2 – La théorie moderniste

Si le primordialisme accepte les principes fondamentaux de la théorie nationaliste, le modernisme est au contraire une réaction contre celle-ci. Cette réaction est survenue dans les années soixante lors du mouvement de décolonisation en Asie et en Afrique, et la théorie moderniste classique qui en découle est rapidement devenue le mode de pensée dominant dans ce champ d’étude. En fait, il s’agit d’un cadre assez vague puisqu’il existe peu d’homogénéité entre les différents courants modernistes. Cependant, ils ont deux dénominateurs communs : le premier est la question de la modernité des nations, et le deuxième celui de leur construction.

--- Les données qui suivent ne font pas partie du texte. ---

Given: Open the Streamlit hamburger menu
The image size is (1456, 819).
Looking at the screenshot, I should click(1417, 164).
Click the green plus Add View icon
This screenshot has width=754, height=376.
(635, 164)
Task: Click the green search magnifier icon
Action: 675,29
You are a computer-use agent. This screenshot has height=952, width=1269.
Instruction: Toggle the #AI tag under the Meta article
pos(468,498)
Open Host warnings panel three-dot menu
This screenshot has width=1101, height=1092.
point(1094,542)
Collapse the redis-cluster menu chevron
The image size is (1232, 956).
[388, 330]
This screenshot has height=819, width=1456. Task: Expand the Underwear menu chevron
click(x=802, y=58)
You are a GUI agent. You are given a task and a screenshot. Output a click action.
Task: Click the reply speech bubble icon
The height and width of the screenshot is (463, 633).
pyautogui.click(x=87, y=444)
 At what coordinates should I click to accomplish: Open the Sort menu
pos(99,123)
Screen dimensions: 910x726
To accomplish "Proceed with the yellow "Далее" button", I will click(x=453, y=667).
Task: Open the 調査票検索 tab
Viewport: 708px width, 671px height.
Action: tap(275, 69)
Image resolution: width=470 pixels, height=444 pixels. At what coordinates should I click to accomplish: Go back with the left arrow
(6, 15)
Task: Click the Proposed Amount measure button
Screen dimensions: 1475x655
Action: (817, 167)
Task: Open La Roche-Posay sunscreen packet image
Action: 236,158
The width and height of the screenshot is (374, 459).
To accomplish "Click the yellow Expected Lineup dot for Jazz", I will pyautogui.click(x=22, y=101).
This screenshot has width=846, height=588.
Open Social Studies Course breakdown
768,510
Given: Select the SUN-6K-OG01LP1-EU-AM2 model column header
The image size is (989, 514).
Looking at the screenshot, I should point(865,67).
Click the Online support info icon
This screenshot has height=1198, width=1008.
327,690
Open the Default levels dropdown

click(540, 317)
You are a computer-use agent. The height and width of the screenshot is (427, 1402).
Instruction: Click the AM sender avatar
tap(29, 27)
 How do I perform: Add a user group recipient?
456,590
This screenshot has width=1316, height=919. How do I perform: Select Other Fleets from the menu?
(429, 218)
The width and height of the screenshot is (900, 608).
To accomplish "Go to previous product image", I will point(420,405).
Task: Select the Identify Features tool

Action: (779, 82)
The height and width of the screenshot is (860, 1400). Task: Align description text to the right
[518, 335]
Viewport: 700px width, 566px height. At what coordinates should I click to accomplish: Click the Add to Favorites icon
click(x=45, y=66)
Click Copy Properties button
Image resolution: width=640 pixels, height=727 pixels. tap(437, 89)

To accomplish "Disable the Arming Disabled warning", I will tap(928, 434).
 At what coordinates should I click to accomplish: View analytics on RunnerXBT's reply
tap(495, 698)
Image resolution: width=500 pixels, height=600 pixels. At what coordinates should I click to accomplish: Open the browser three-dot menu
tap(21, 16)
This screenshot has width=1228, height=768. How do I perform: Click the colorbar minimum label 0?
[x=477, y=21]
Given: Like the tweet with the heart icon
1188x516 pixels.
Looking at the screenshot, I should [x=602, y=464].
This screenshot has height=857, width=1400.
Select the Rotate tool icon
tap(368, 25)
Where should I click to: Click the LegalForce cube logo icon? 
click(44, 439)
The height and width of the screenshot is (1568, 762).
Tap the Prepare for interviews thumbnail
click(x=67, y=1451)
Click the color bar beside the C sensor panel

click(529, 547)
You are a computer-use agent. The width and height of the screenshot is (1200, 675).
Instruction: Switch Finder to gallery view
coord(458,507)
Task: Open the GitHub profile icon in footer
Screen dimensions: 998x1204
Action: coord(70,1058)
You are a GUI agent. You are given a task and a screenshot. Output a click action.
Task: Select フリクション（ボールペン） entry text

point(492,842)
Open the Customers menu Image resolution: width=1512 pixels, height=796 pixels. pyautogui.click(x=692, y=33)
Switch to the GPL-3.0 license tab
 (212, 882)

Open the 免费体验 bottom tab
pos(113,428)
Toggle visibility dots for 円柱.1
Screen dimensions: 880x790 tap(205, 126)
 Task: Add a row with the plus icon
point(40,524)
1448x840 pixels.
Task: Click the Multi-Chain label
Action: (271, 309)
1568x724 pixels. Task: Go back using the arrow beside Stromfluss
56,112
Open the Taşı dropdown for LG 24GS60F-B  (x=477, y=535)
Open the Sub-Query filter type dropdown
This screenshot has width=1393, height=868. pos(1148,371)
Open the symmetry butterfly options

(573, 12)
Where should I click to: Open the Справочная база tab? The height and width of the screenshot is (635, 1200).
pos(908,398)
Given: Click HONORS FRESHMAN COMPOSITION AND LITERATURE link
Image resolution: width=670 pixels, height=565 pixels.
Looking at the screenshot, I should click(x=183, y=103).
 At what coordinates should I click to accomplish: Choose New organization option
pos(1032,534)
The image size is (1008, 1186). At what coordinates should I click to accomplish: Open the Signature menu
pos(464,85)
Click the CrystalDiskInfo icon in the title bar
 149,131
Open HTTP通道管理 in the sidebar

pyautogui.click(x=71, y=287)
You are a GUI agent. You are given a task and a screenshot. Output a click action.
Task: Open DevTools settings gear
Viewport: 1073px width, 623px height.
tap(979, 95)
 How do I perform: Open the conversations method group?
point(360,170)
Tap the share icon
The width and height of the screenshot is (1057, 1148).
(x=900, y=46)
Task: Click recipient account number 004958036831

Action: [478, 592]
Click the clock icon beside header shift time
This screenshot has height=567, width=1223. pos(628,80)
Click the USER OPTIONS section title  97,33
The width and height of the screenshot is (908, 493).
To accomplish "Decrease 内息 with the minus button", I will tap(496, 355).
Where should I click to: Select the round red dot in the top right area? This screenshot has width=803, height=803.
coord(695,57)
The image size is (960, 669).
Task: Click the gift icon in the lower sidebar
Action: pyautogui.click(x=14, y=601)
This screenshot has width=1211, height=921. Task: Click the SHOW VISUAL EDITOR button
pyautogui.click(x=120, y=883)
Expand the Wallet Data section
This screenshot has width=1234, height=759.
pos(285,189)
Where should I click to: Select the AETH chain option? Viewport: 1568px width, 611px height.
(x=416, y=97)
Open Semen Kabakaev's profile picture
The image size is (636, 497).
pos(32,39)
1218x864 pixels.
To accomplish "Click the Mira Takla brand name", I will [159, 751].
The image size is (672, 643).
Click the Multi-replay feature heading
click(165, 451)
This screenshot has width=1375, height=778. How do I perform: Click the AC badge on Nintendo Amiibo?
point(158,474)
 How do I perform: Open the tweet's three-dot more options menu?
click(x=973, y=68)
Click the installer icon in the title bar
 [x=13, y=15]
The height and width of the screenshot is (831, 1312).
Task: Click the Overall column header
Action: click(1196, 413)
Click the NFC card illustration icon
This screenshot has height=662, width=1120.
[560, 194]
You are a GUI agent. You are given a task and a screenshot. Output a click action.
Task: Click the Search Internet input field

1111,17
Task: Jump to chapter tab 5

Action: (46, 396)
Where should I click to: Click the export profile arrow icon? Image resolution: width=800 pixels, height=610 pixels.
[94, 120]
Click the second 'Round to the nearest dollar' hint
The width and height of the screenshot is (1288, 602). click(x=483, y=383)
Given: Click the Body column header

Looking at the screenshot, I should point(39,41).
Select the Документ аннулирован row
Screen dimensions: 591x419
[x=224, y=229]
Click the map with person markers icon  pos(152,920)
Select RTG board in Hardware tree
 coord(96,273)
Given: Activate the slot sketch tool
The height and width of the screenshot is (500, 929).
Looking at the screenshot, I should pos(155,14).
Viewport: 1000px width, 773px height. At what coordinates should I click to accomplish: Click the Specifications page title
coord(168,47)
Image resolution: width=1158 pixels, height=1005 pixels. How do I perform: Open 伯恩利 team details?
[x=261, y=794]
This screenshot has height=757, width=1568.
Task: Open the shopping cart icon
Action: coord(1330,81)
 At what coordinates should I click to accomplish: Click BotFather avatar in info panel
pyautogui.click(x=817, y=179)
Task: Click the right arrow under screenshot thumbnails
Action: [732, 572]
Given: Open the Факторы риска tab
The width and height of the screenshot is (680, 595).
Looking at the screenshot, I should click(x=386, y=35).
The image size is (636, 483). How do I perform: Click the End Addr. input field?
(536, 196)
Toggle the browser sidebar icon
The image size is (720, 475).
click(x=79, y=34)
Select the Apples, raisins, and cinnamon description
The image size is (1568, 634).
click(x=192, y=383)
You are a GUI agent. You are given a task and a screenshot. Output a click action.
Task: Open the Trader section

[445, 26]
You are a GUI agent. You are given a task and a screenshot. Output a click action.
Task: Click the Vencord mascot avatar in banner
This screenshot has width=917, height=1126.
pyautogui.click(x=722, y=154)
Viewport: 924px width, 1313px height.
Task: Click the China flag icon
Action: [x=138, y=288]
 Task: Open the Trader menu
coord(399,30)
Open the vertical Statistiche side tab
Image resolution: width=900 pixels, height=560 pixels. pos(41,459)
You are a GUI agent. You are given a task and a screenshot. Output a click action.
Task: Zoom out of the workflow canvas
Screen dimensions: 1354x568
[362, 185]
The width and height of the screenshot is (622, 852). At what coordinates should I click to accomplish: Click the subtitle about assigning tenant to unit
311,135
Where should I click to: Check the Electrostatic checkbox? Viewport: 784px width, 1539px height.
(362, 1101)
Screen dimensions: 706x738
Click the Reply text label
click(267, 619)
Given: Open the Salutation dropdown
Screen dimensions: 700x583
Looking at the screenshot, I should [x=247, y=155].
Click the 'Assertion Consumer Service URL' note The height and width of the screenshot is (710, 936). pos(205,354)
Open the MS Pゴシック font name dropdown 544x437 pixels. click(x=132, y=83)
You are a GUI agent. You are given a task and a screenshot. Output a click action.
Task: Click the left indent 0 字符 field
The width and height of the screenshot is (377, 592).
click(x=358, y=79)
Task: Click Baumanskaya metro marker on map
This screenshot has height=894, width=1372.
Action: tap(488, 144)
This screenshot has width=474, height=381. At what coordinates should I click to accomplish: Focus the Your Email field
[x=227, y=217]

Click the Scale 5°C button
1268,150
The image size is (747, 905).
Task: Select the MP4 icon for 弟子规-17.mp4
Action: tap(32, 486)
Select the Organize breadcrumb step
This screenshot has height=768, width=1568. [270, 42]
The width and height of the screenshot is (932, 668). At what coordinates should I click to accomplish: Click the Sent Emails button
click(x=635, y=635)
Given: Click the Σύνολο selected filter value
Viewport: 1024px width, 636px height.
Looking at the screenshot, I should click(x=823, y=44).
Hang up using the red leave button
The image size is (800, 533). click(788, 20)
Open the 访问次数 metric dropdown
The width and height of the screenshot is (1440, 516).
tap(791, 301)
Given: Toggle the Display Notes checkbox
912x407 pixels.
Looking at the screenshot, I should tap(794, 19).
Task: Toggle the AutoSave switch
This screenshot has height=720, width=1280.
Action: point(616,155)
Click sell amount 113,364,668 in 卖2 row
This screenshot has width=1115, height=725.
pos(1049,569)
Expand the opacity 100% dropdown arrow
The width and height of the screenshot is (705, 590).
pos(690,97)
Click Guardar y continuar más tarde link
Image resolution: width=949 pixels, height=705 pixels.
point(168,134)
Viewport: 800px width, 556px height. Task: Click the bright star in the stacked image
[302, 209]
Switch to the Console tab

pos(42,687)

La théorie moderniste suit donc le principe selon lequel les nations n’existaient pas en tant que telles dans les époques pré-modernes : elles ne sont pas naturelles, mais le fruit d’une communauté ethnique ou linguistique. Les nations seraient apparues à partir du XVIIIe siècle et de la Révolution Française, soit parce qu’elles ont été construites ou imaginées selon Gellner ou Anderson, soit parce qu’elles réagirent aux conséquences néfastes de phénomènes modernes selon Nairn. Elles seraient le fruit du capitalisme et de l’industrialisation, de l’urbanisation et de l’exode rural, d’une sécularisation grandissante et de l’émergence d’un Etat bureaucratique. Les nations sont donc des entités modernes qui n’avaient pas leur place dans le passé comme l’explique Gellner :

‘« The huge cultural and social gulf between the tiny elites and the peasant masses meant that there was no possibility or incentive to forge mass nations and, in these circumstances, nationalism could have no resonance »78.’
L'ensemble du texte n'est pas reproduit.